Son seres indocumentados sobreviviendo a labores informales que les permite
tener un poco de dinero para subsistir. Leo trabaja además en lo que parece ser
La Parada como cargador mientras que Georgina, a duras penas y con su barriga a
cuestas, se dedica a vender las papas que este le da para que ella pueda
aportar en la economía del hogar. Es así que Georgina se entera de la fundación
San Benito quien aseguraba apoyar a madres gestantes sin costo alguno. Su drama
es el drama de muchas jóvenes provincianas que huyendo del terror de sus
tierras encontraron en la capital el terror de verse enfrentadas a una ola de
secuestros de bebés dados en adopción a expensas de un sistema judicial
cómplice y corrupto. Otro detalle peculiar en la película que llama la atención
es la canción de ronda que unas niñas cantan mientras saltan una soga antes que
Georgina se disponga a ingresar a la supuesta sala de operaciones: “Soltera, casada, viuda, divorciada, con
hijos, sin hijos, no vale nada” dice la letra y es inevitable pensar en este
sistema de basurización que ha rondado a las mujeres provincianas, y eso no
tiene nombre como las canciones que cantan el terror y que carecen de uno
porque sabemos que esa propia sordidez es inconmensurable.

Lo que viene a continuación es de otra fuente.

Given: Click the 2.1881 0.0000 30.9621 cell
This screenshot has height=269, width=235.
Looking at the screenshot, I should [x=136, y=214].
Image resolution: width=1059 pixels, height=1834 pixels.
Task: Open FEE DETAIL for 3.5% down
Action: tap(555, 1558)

De Georgina a partir de su pérdida no tendremos más que sus lamentos y
su angustia que parecen saltar de la pantalla y sobredimensionarnos con todo su
dolor y su rabia. Dicha pérdida une a la pareja y en ese periplo de buscar
justicia se nos muestran los otros abusos, esos a los que las mujeres como ella
son sometidas a diario en búsqueda de una justicia que siempre parece caminar
lento en este país. Los “haga su cola” y los “juzgado de menores 2do piso” resuenan
como eco en los pasillos fríos y desolados de un espacio que no sostiene a la víctima,
sino que la violenta burocráticamente.
En
paralelo se cuenta la historia de Pedro Campos, periodista en ciernes quien se
verá involucrado en el caso más por obligación que por interés. Su
investigación antes de conocer el caso de Georgina giraba en torno al grupo
paramilitar “Rodrigo Franco”, grupo que desató la barbarie e hizo
ajusticiamientos de lesa humanidad en la época de García. Siguiendo lo
explicado líneas arriba, el director del diario le dice a Pedro que se encargue
del caso porque “Rodrigo Franco puede esperar” a lo que Pedro afirma “Han
hablado con el presidente” y de inmediato aparecen unas risas cómplices de
parte del director y sus amigos, y es que ciertos sectores de la prensa de los
80 jugaban su propia guerra, cantaban también su propia canción.
Esta
fórmula a la que apela León se repetirá hasta el final de la película,
recordemos que el inicio que tiene la película cuando Leo está bendiciendo su
traje de danzak hay una pequeña fiesta familiar donde Georgina canta en quechua
y dice “en esa lejanía quiero morirme sola”. Esa misma lejanía podría ser la de
su casita de esteras enmarcada entre colores grises y neblinosos, tatuados por
el sonido de un mar que la vuelve nada y la reduce a lo más ínfimo que nadie
podría jamás imaginar. Por otra parte, como
Pedro se involucra y se compra el pleito de Georgina se ve afectado a que
atenten contra su novio, un actor cubano que ensaya para el estreno de “El zoo
de cristal” de Tennessee William, pero su miedo, su pudor o el qué dirán lo
aleja de este. Vemos una época aciaga para el Perú y es inevitable preguntarnos
cuánto no hemos cambiado al respecto. Creo que Canción sin nombre es en el fondo el soundtrack de nuestra
desolación como país, puede ser incluso hasta el reflejo de lo que seguimos siendo
estructuralmente, una nación rumbo al bicentenario en donde la justicia sigue
habitando el terreno de lo inaudito, y las Georginas, siguen ahí, esperando
titular su propia canción.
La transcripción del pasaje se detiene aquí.